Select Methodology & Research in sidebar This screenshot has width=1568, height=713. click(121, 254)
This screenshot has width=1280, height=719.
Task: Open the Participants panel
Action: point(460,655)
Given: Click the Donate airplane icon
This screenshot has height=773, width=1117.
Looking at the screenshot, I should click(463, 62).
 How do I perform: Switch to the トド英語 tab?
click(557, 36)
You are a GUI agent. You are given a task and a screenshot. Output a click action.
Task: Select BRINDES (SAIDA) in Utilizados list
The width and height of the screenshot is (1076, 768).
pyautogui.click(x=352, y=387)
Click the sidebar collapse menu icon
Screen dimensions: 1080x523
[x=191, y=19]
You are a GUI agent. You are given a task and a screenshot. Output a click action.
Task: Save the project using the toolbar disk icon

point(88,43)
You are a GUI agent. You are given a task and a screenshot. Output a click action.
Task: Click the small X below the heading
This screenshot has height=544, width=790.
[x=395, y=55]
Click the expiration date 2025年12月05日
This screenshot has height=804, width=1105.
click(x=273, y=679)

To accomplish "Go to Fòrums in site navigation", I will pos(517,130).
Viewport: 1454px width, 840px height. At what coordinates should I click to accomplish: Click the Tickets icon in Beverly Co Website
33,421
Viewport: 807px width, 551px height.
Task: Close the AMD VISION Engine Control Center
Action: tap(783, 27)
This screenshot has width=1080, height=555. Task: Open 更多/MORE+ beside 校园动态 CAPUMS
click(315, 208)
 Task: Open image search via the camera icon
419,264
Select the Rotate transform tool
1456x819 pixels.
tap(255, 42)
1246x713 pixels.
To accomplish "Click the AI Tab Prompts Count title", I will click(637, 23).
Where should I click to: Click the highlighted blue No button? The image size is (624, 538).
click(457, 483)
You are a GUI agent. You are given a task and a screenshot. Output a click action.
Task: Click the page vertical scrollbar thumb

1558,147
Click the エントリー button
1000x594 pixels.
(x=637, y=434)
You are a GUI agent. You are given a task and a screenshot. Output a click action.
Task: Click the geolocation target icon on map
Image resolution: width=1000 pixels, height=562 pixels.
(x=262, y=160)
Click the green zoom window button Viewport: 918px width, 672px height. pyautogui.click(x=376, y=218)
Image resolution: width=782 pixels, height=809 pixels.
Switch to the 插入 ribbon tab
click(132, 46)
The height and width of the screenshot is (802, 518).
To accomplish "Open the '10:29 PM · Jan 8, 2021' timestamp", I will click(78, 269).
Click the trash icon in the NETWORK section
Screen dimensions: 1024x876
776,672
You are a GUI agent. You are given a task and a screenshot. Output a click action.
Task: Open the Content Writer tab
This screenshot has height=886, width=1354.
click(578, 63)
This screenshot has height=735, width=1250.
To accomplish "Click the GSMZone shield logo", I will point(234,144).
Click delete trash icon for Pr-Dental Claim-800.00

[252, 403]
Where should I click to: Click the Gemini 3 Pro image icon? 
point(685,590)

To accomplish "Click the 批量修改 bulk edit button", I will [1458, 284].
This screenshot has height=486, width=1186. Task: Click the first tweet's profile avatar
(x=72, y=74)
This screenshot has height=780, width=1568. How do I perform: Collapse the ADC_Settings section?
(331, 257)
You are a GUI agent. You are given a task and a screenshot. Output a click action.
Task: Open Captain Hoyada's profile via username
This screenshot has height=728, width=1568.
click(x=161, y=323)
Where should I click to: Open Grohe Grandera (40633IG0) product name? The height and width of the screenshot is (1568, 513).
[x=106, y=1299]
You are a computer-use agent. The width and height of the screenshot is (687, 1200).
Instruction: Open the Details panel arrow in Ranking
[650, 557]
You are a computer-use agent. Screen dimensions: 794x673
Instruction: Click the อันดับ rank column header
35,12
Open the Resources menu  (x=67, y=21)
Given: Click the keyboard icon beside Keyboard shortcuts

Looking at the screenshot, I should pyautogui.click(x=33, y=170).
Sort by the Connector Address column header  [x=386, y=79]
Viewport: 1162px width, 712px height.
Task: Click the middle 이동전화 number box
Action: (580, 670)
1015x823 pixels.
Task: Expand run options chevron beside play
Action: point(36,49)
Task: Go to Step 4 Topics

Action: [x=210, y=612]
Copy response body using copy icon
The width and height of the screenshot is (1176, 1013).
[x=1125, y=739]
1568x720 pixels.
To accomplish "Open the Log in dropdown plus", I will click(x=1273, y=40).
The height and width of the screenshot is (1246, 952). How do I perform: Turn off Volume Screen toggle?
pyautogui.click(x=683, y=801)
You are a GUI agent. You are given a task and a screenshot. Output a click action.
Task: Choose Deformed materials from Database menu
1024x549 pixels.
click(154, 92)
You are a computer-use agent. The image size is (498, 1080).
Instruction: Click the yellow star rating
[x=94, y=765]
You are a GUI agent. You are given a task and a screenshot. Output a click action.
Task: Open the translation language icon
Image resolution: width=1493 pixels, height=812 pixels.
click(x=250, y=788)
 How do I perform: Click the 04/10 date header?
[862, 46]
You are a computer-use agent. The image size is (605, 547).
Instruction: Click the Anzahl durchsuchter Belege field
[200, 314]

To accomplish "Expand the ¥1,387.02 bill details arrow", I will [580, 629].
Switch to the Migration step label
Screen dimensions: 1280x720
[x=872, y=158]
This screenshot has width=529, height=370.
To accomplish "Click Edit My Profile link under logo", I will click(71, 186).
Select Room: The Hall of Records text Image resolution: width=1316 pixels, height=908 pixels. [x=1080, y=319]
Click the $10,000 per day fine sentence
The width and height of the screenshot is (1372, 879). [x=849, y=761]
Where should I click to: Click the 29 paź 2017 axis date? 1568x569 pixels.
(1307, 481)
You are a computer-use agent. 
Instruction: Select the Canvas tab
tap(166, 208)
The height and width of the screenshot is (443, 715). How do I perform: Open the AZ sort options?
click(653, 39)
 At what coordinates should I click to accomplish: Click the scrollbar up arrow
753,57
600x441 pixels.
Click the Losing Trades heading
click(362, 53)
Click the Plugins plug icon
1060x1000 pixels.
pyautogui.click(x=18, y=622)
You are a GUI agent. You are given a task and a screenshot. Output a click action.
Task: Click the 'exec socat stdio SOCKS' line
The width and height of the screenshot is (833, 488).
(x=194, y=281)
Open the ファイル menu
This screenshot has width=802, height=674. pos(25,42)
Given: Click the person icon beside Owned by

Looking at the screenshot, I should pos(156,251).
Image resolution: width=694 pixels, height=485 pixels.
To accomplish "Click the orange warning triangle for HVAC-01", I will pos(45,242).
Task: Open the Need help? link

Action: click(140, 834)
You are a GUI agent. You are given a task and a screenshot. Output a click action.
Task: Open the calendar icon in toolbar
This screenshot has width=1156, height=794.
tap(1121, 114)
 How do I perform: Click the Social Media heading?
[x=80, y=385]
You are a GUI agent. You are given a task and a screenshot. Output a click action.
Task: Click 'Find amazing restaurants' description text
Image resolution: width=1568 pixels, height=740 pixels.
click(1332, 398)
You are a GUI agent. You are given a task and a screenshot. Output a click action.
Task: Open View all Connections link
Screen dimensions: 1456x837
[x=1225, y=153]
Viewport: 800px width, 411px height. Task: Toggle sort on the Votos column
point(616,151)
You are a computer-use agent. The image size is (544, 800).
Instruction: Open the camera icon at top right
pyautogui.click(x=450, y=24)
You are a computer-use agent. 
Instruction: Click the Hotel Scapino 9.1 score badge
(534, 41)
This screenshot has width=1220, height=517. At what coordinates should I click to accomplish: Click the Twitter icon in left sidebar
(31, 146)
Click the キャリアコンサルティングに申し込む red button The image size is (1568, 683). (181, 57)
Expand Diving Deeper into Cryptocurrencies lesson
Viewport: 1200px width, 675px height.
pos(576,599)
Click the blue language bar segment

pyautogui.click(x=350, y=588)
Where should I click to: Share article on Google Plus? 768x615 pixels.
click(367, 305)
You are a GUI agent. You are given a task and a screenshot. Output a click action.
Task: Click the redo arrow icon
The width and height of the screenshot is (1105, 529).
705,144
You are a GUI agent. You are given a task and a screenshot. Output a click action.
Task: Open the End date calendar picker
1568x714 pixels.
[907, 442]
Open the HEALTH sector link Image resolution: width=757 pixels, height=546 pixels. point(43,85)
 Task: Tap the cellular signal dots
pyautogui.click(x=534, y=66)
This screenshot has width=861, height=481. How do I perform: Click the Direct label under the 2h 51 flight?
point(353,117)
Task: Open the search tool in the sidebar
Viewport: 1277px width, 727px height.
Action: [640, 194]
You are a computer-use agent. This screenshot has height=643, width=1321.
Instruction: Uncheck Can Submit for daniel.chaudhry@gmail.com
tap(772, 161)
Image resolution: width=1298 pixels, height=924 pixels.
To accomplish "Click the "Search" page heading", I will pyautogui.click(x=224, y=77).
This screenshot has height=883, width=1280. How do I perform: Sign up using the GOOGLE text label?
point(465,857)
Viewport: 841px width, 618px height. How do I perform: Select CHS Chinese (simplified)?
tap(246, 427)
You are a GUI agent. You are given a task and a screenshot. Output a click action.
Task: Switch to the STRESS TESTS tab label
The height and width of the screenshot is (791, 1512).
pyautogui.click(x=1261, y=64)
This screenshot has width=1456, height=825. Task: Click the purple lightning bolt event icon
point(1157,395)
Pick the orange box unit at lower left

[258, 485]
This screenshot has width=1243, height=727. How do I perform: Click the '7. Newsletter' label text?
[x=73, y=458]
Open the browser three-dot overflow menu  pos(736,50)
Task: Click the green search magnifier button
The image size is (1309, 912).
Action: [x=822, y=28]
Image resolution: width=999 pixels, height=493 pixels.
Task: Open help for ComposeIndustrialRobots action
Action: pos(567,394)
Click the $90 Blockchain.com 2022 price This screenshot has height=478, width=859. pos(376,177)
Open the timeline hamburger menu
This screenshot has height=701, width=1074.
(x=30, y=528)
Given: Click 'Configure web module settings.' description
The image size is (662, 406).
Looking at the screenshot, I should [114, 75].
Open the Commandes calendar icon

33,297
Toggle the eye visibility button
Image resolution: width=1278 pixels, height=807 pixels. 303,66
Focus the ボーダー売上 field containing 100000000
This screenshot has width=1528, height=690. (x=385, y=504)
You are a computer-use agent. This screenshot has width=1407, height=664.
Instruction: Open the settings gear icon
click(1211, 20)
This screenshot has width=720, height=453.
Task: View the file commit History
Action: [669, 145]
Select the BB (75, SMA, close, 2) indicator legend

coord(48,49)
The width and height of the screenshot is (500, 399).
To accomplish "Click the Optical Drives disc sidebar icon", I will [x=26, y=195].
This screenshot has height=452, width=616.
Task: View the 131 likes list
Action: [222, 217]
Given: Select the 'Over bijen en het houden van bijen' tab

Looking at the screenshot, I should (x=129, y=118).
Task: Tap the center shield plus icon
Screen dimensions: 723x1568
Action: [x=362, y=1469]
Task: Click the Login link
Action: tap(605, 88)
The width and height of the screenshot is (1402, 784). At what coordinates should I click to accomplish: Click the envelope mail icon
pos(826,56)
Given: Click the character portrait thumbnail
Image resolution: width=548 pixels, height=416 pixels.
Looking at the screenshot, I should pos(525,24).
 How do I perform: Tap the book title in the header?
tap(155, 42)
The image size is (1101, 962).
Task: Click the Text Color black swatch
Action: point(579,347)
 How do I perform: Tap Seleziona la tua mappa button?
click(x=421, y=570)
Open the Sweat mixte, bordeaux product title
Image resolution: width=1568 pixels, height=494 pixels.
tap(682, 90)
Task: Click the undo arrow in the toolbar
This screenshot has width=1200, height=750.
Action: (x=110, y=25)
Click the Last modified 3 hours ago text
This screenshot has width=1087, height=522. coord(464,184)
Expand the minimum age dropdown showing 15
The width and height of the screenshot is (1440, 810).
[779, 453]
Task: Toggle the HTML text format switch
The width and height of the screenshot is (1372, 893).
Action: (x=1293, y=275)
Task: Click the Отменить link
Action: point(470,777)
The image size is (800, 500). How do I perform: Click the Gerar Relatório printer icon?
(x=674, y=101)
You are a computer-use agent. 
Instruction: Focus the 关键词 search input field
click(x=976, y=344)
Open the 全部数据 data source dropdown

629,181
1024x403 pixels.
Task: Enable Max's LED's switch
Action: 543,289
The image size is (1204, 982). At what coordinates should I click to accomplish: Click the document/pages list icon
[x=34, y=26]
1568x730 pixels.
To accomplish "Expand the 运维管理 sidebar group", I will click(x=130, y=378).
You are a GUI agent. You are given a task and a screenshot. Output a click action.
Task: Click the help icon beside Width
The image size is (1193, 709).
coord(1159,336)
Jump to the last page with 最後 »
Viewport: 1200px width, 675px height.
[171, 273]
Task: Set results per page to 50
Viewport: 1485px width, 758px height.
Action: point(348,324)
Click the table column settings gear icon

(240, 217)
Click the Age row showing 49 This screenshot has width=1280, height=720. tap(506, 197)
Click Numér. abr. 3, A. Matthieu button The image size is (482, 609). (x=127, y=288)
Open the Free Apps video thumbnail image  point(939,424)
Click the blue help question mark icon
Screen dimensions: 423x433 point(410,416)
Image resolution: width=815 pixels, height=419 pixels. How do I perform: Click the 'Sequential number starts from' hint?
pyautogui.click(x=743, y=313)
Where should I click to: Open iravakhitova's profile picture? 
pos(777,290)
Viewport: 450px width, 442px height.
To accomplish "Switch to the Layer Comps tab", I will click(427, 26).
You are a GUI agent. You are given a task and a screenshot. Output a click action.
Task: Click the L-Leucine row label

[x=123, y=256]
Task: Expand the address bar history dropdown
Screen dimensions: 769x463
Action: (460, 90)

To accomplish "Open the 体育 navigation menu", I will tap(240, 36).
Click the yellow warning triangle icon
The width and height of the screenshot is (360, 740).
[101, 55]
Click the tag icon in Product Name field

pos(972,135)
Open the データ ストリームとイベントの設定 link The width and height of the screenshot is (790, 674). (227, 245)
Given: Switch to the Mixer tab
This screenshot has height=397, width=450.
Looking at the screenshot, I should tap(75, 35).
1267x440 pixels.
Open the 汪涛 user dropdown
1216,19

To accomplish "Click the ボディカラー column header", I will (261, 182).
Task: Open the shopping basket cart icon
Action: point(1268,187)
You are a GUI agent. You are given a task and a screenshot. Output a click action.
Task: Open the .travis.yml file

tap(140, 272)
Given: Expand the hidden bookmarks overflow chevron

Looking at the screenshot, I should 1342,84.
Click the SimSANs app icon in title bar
----
Looking over the records, find each line with the word "green" and copy it.

Click the green zoom window button Viewport: 918px width, 672px height. pyautogui.click(x=376, y=218)
Task: Click the green search magnifier button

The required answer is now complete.